== Segment start ==

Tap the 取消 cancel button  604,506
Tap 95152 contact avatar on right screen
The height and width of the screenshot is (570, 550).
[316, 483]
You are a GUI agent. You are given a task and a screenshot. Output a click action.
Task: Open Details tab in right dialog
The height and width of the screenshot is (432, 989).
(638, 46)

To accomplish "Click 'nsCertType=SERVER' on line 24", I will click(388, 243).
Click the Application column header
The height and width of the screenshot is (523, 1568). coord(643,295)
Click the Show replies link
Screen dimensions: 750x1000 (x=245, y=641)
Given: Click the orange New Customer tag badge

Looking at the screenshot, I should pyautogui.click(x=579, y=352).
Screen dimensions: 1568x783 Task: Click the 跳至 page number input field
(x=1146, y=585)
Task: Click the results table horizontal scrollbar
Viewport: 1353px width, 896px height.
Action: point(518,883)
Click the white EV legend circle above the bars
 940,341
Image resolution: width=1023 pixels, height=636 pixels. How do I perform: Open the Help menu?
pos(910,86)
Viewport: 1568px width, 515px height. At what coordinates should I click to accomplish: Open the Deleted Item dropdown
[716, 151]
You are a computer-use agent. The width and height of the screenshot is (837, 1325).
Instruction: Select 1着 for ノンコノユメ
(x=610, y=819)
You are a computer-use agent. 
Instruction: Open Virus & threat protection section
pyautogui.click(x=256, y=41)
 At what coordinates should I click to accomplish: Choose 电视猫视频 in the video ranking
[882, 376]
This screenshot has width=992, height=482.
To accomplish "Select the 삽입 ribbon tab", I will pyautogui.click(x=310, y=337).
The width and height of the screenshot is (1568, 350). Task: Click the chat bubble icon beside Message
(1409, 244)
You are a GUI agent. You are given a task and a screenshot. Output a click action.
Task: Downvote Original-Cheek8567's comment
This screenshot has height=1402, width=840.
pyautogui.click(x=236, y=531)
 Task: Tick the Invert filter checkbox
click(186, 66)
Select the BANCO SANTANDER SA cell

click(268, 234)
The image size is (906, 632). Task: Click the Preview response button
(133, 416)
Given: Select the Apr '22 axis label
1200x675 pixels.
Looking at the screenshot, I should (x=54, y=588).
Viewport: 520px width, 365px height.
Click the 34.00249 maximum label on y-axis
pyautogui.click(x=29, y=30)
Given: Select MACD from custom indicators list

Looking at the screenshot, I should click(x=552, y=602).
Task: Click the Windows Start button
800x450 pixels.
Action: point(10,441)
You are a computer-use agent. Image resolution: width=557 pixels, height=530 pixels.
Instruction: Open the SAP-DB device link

== Segment end ==

**EXERCISE:**
The records above are to be transcribed exactly and completely.

**RESPONSE TO THIS TASK:**
Tap the 取消 cancel button  604,506
Tap 95152 contact avatar on right screen
The height and width of the screenshot is (570, 550).
[316, 483]
You are a GUI agent. You are given a task and a screenshot. Output a click action.
Task: Open Details tab in right dialog
The height and width of the screenshot is (432, 989).
(638, 46)

To accomplish "Click 'nsCertType=SERVER' on line 24", I will click(388, 243).
Click the Application column header
The height and width of the screenshot is (523, 1568). coord(643,295)
Click the Show replies link
Screen dimensions: 750x1000 (x=245, y=641)
Given: Click the orange New Customer tag badge

Looking at the screenshot, I should pyautogui.click(x=579, y=352).
Screen dimensions: 1568x783 Task: Click the 跳至 page number input field
(x=1146, y=585)
Task: Click the results table horizontal scrollbar
Viewport: 1353px width, 896px height.
Action: point(518,883)
Click the white EV legend circle above the bars
 940,341
Image resolution: width=1023 pixels, height=636 pixels. How do I perform: Open the Help menu?
pos(910,86)
Viewport: 1568px width, 515px height. At what coordinates should I click to accomplish: Open the Deleted Item dropdown
[716, 151]
You are a computer-use agent. The width and height of the screenshot is (837, 1325).
Instruction: Select 1着 for ノンコノユメ
(x=610, y=819)
You are a computer-use agent. 
Instruction: Open Virus & threat protection section
pyautogui.click(x=256, y=41)
 At what coordinates should I click to accomplish: Choose 电视猫视频 in the video ranking
[882, 376]
This screenshot has width=992, height=482.
To accomplish "Select the 삽입 ribbon tab", I will pyautogui.click(x=310, y=337).
The width and height of the screenshot is (1568, 350). Task: Click the chat bubble icon beside Message
(1409, 244)
You are a GUI agent. You are given a task and a screenshot. Output a click action.
Task: Downvote Original-Cheek8567's comment
This screenshot has height=1402, width=840.
pyautogui.click(x=236, y=531)
 Task: Tick the Invert filter checkbox
click(186, 66)
Select the BANCO SANTANDER SA cell

click(268, 234)
The image size is (906, 632). Task: Click the Preview response button
(133, 416)
Given: Select the Apr '22 axis label
1200x675 pixels.
Looking at the screenshot, I should (x=54, y=588).
Viewport: 520px width, 365px height.
Click the 34.00249 maximum label on y-axis
pyautogui.click(x=29, y=30)
Given: Select MACD from custom indicators list

Looking at the screenshot, I should click(x=552, y=602).
Task: Click the Windows Start button
800x450 pixels.
Action: point(10,441)
You are a computer-use agent. Image resolution: width=557 pixels, height=530 pixels.
Instruction: Open the SAP-DB device link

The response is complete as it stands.